Yo creo en Cristo Jesús como mi Señor y Salvador, y no en mis “propios instintos” o en lo que me “dicta el corazón”, pues como dijo Salomón, “engañoso es el corazón más que todas las cosas, y perverso: ¿quién lo conocerá?” No soy perfecto, en lo más mínimo, pero tampoco me hace falta en lo más mínimo la aprobación de los demás para actuar, y francamente, el historial que he logrado con la gracia de Dios (o según usted, “en mis propias fuerzas y las creencias de ultratumba”) no han dirigido a ningún descuido de la “vida real” aquí en la tierra. Todo lo contrario, mi querido amigo.

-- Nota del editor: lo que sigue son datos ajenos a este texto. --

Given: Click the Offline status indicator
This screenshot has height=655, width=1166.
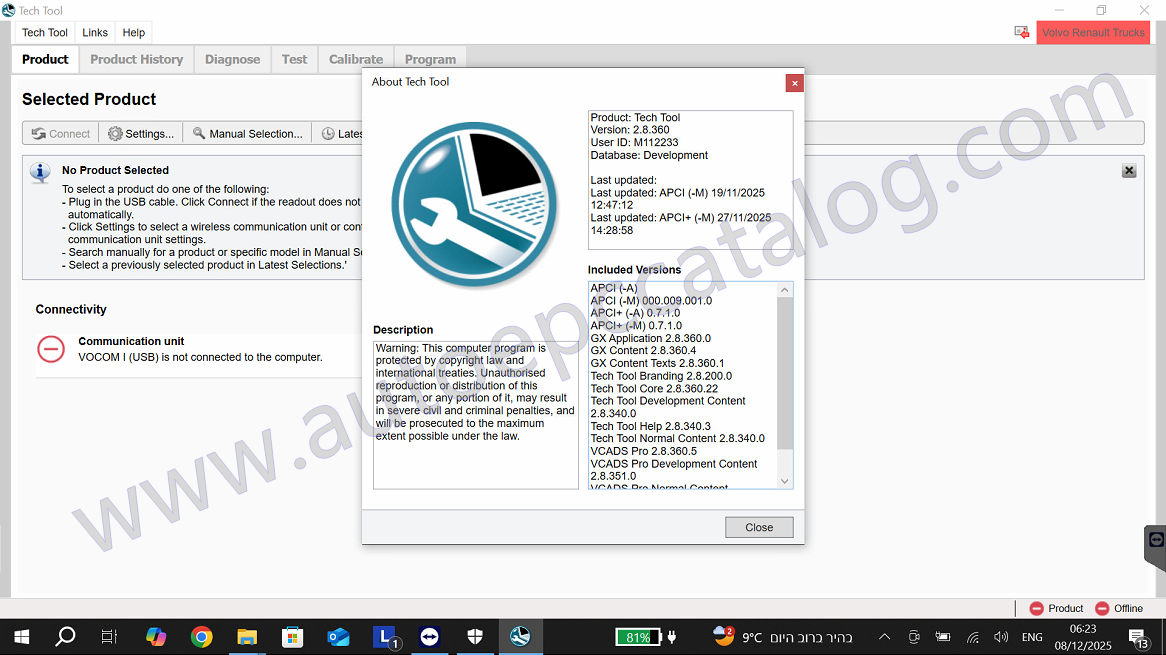Looking at the screenshot, I should point(1118,608).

Pero continúe usted, si así lo quiere, en sus planteamientos y en su odio irracional hacia la cruz de Cristo. Continúe despreciando la salvación que sólo es posible a través de Jesús. No soy yo quien a la larga será juzgado por su altanero y orgulloso desprecio. Yo sé a Quién he creído, y como el mismo Pablo, estimo todas las cosas como pérdida por la excelencia del conocimiento de Cristo, por amor del cual lo he perdido todo y lo tengo por basura, lo cual no quiere decir que descuide los aspectos de la vida terrenal y/o procure mejorarla en distintos aspectos.
Un saludo, y que Dios tenga misericordia sobre usted.